Kant menerima pandangan para
filsuf empiris Inggris bahwa pengetahuan berhubungan dengan pengalaman indrawi,
tetapi menurut Kant tidak seluruh pengetahuan berasal dari pengalaman. Bagamana
kita berhubungan dengan objek pengetahuan di luar diri kita? Jawab Kant dalam
‘estetika trasendental’ adalah lewat institusi langsung, tetapi lalu Kant
menambahkan bahwa institusi kita mengandaikan bahwa kita di pengaruhi objek
dengan cara tertentu. Kemampuan subjek untuk menerima representasi (Vorstelung) objek disebutnya
“sensibilitas” atau “kemampuan mengindrai” (Sinnlichkeit).
Jadi, institusi manusia adalah ‘institusi indrawi’. Efek sebuah objek pada
kemampuan repsentasi atau pikiran (Gemuet)

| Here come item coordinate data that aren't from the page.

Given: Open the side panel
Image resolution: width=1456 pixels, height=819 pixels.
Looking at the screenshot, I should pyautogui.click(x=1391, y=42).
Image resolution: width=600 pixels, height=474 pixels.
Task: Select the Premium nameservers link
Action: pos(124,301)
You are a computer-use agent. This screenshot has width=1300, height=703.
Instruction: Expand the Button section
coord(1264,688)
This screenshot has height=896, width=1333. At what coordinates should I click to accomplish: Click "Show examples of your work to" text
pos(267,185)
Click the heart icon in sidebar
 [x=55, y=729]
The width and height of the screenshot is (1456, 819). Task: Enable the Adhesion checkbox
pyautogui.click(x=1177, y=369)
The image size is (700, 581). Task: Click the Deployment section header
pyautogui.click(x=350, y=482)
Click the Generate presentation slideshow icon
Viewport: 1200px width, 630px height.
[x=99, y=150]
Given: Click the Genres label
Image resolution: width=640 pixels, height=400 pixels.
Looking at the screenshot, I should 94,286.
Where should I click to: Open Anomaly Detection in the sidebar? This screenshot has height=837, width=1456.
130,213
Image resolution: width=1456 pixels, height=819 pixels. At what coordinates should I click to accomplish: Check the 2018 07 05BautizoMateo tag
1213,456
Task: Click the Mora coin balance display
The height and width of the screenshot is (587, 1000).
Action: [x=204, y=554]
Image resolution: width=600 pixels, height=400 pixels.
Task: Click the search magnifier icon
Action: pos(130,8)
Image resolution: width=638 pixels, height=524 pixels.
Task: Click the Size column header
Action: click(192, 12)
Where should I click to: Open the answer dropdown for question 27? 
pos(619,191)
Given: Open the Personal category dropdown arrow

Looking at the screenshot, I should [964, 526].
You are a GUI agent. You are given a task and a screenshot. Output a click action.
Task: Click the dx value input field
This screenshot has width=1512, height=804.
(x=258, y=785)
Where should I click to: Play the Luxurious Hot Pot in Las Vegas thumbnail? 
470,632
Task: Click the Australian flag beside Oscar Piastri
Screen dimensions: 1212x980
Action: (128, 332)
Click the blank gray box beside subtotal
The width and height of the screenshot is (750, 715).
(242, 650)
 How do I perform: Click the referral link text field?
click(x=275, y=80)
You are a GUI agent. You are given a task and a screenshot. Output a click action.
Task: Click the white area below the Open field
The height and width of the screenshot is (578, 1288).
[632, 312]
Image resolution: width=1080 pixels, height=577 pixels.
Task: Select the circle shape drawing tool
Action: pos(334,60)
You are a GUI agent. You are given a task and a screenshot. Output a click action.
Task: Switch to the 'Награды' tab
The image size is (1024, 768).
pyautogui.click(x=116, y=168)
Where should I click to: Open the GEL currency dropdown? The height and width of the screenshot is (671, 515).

sejauh dipengaruhinya disebut ‘pengindraan’ (Empfindung).
Objek pengindran disebutnya ‘penampakan’ (Erscheinung).
Kant menolak anggapan empirisme
bahwa pengindraan bersifat murni a
posteriori. Menurutnya, ada dua unsur dalam penampakan objek, yaitu unsur
materi (materia) dan unsur bentuk (forma). Unsur materi adalah sesuatu
yang berhubungan dengan (isi) pengindraan
sedang forma adalah sesuatu yang memungkinkan berbagai penampakan itu tersusun
dalam hubungan-hubungan tertentu. Jadi,
forma merupakan unsur a priori dari
pengindraan sedang materi merupakan unsur a
posteriori. Kant mengatakan ada dua forma murni pengindraan, yakni ruang
dan waktu.
Kant mengatakan ‘penampakan
objek’ bukanlah ‘objek’. Objek di luar kita itu, menurutnya, tidak kita ketahui---istilah
Kant, “das Ding an sich” (benda pada
dirinya) tidak kita ketahui. Yang kita tangkap sebagai penampakan itu sudah
merupakan sintesis antara efek objek pada subjek dan unsur a priori, yakni
forma ruang dan waktu yang sudah ada pada subjek. Lalu Kant membedakan antara ‘pengindraan eksternal’ yakni persepsi
atas objek dari luar diri kita, dan ‘pengindraan
internal’ yakni persepsi atas keadaan eksternal kita. Forma ruang adalah
bentuk penampakan dari pengindraan internal, sedang forma waktu adalah pengindraan
internal itu. Dengan mengatakan bahwa ruang dan waktu bersifat a priori, Kant
tidak memaksudkan bahwa keduanya tidak riil. Menurut Kant, memang “das Ding an sich” tidak kita ketahui,
tetapi kenyataan empiris selalu sudah merupakan sintesis antara unsur a priori
dan a posteriori. Jadi, kenyataan yang tampak itu tidak hanya kelihatannya
berada dalam ruang dan waktu, melainkan sungguh berada dalam ruang dan waktu.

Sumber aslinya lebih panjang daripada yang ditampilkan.